We have seen that when an object is allow to fall, such as the hammer of a pile driver, it can do WORK! Work in the form of the potential energy due to gravity. PE g = mg ΔH A spring also has potential energy when the spring is stretched or compressed which we refer to as elastic potential energy. Def N : Elastic Potential Energy The elastic potential energy PE s is the energy that a spring has by virtue of being temporarily deformed. For an ideal spring that has a spring constant (k) and is stretched or compressed by an amount (Δx) relative to its equilibrium (unstrained) position, the elastic potential energy is: PE s = ½ k (Δx) 2 Consider the following system, where the total mechanical energy of this system is: Entirely elastic potential energy at A Partly elastic potential energy and partly kinetic at B Entirely kinetic at C If we consider the total mechanical energy and apply the conservation of energy principle to the spring system shown, we can develop the following expression: E final = E initial KE + PE g + PE s = KE + PE g + PE s ½ mv 2 + mgh f + ½ kx 2 = ½ mv 2 + mgh f + ½ kx 2
AP Physics B Mr. Mirro Work Done by a Spring Date: Ex 1: The diagram shows an object of mass m = 0.20 kg that is vibrating on a horizontal frictionless table. The spring has a spring constant k = 545 N/m. The spring is stretched initially to x 0 = 4.50 cm and then is released from rest (v 0 = 0). [Cutnell10.7] a. Write an expression for the final velocity v f in terms of the spring constant (k), mass (m) and the displacement (x 0 ) and (x f ). b. Determine the final translational speed v f of the object when the final displacement of the spring is at: (i) x f = 2.25 cm and (ii) x f = 0 cm Ex 2: A 0.40 kg ball is attached to a vertical spring as shown. The spring constant of the spring is 28 N/m. The ball, supported initially so that the spring is neither stretched nor compressed, is released from rest. In the absence of air resistance, how far does the ball fall before being brought to a momentary stop by the spring? [Cutnell10.9]

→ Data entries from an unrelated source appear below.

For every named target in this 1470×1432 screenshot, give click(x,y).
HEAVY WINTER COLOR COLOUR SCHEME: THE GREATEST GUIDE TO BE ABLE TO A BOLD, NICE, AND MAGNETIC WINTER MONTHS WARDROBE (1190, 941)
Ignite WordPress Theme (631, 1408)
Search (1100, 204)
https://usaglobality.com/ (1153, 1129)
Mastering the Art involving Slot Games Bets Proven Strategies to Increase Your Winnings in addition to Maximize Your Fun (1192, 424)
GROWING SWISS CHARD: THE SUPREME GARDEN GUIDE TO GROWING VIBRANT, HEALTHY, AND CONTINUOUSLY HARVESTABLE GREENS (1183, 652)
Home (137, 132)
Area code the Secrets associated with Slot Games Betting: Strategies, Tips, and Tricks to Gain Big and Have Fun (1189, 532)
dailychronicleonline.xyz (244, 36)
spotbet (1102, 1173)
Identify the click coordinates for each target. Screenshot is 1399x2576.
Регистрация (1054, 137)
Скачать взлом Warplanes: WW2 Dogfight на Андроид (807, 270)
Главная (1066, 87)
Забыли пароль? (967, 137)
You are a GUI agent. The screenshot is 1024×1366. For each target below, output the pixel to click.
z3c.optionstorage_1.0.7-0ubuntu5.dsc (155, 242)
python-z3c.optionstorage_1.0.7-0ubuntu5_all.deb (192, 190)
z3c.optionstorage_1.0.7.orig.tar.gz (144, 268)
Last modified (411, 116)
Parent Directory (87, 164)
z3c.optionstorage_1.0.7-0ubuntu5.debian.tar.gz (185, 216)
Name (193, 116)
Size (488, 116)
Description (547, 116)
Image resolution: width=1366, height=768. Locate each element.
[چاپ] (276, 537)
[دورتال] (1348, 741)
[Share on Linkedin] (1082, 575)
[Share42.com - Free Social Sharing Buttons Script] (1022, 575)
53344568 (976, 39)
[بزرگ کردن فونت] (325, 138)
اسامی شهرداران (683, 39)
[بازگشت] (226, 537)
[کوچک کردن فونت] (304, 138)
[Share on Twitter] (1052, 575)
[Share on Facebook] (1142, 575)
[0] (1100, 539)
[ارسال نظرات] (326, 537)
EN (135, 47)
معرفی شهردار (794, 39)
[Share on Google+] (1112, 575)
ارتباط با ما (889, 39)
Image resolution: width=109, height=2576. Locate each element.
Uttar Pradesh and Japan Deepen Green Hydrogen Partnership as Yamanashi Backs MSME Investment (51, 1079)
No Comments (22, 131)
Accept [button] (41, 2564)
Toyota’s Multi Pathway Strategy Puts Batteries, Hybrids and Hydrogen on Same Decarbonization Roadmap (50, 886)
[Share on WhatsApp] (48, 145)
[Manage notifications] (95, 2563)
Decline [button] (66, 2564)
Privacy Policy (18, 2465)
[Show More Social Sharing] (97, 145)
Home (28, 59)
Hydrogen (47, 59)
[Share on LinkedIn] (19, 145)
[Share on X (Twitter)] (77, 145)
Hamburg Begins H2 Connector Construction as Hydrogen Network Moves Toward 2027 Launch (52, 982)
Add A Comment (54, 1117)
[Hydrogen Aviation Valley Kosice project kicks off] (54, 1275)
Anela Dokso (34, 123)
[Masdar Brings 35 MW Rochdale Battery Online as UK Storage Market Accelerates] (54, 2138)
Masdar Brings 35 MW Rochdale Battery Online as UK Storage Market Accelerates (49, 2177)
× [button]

Ex 3: One end of a spring whose spring constant k = 50 N/m, is attached to a solid wall while the other end reaches to the edge of a horizontal, frictionless tabletop, which is a distance h = 1m above the floor. A block of mass M =.5 kg is placed against the end of the spring and pushed toward the wall until the spring has been compressed a distance ΔX = 0.2m, as shown below. [AP1986.2sim] The block is released, follows the trajectory shown, striking the floor a horizontal distance D = 0.9 m from the edge of the table. If the air resistance is negligible, Find the following: a. The time elapsed from the instant the block leaves the table to the instant it strikes the floor. b. The horizontal component of the velocity of the block just before it hits the floor. c. The work done on the block by the spring.